- Original title: Hạng vương từ ký
- Country: Vietnam
- Language: Sino-Vietnamese
- Genres: Chuanqi, historical fantasy, visionary

Publication
- Published in: Truyền kỳ mạn lục
- Publication date: 16th century

Chronology
| — | The Story of the Virtuous Wife in Khoái Châu |

= The Record at Xiang King's Temple =

Vietnamese folktale

The Record at Xiang King's Temple (項王祠記, Hạng vương từ ký) is a Vietnamese legend told in Truyền kỳ mạn lục by Nguyễn Dữ in the 16th century. It tells the story of Hồ Tông Thốc, a Trần dynasty's mandarin who has an encounter with Xiang Yu in a dream.

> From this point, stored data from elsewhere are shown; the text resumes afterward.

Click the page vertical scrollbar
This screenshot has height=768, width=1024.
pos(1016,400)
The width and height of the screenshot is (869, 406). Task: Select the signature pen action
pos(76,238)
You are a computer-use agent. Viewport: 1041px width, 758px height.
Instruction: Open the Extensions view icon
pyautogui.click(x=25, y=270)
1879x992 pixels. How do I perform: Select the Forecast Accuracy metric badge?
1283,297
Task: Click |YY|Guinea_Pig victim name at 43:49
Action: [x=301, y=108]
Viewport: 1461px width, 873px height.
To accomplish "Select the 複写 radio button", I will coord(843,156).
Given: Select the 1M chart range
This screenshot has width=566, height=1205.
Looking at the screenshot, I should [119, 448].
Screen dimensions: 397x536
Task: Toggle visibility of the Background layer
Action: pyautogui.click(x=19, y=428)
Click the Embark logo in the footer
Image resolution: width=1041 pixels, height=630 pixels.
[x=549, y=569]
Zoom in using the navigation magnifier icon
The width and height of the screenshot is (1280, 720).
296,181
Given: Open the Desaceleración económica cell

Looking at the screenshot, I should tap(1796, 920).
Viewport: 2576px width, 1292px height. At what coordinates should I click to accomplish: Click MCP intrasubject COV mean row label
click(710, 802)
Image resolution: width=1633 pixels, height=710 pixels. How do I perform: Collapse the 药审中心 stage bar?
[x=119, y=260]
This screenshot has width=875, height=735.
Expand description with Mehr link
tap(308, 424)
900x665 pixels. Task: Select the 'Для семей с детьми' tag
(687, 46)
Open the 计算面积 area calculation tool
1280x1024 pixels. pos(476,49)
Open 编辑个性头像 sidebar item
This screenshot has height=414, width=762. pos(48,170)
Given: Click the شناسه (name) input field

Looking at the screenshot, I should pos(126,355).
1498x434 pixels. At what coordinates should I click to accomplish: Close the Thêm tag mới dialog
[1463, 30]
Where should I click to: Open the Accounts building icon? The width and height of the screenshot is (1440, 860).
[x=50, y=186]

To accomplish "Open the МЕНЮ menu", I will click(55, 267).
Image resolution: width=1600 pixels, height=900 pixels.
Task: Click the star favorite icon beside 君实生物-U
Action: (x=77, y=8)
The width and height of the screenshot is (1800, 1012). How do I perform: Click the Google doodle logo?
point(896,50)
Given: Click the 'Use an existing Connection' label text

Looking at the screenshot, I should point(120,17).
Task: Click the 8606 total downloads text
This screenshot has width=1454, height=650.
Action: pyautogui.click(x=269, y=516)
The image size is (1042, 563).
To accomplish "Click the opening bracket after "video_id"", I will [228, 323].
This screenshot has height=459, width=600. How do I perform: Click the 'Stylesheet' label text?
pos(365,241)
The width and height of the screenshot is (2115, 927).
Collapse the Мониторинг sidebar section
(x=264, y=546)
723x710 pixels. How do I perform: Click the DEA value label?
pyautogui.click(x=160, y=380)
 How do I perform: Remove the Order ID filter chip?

== In Truyền kỳ mạn lục ==
The Record at Xiang King's Temple is the first story of Nguyễn Dữ's Truyền kỳ mạn lục collection, published in the first volume.
Hồ Tông Thốc of the Trần dynasty, on a diplomatic trip to China, writes a poem at the temple of Xiang King to mock him of his defeat in the Chu–Han Contention. At night, in a dream, a man comes and invites Hồ to Xiang's palace. Xiang King welcomes him but complains about his mocking poem. Xiang justifies his defeat as the will of heaven and not by his own weakness. Hồ rebukes Xiang, citing the beheading of Song Yi, a capable general, the killing of Ziying, who had surrendered, the boiling of Han Sheng, an innocent man, and the burning of Epang Palace as causes of him losing popular support. Xiang answers that he killed Song Yi to save thousands of people from his hesitance, killed Ziying to avenge the Six Kingdoms eliminated by the Qin, killed Han Sheng for his arrogance and burned Epang Palace to disavow the extravagance of Qin Shi Huang and teach following generations of sparingness. Hồ further cites Xiang's burning of books and murdering of Emperor Yi as cruel acts while praising Han King for his restoration of uprightness and scholarship, which made Han King superior to Xiang. When Xiang is confounded by Hồ's words, his advisor Fan steps up and argues that good leadership is proven by followers' loyalty, like how Cao Jiu fought to death for Xiang, unlike how Yong Chi and Chen Xi betrayed Liu Bang. He continues to cite the suicide of Consort Yu as a proof of Xiang's dignity, in contrast to Lü Zhi who was adulterous or Consort Qi who was turned into a human swine. Fan uses Liu Bang's mockery of his own father's forthcoming execution, and his choosing of the second son over the first son as indications of his immorality. The advisor pleads to Hồ Tông Thốc to help his master clean his name from the dishonor he has unfairly suffered. The Trần's representative finds his arguments reasonable and agrees. After the party, Hồ parts way with Xiang and he wakes up as the sun rises. Hồ holds an offering at the prow of his ship before leaving.

== Historic significance ==
Truyền kỳ mạn lục is one of few books that managed to record a poem of Hồ Tông Thốc as most of his other works were confiscated by the Ming dynasty after their invasion of Đại Ngu and became lost.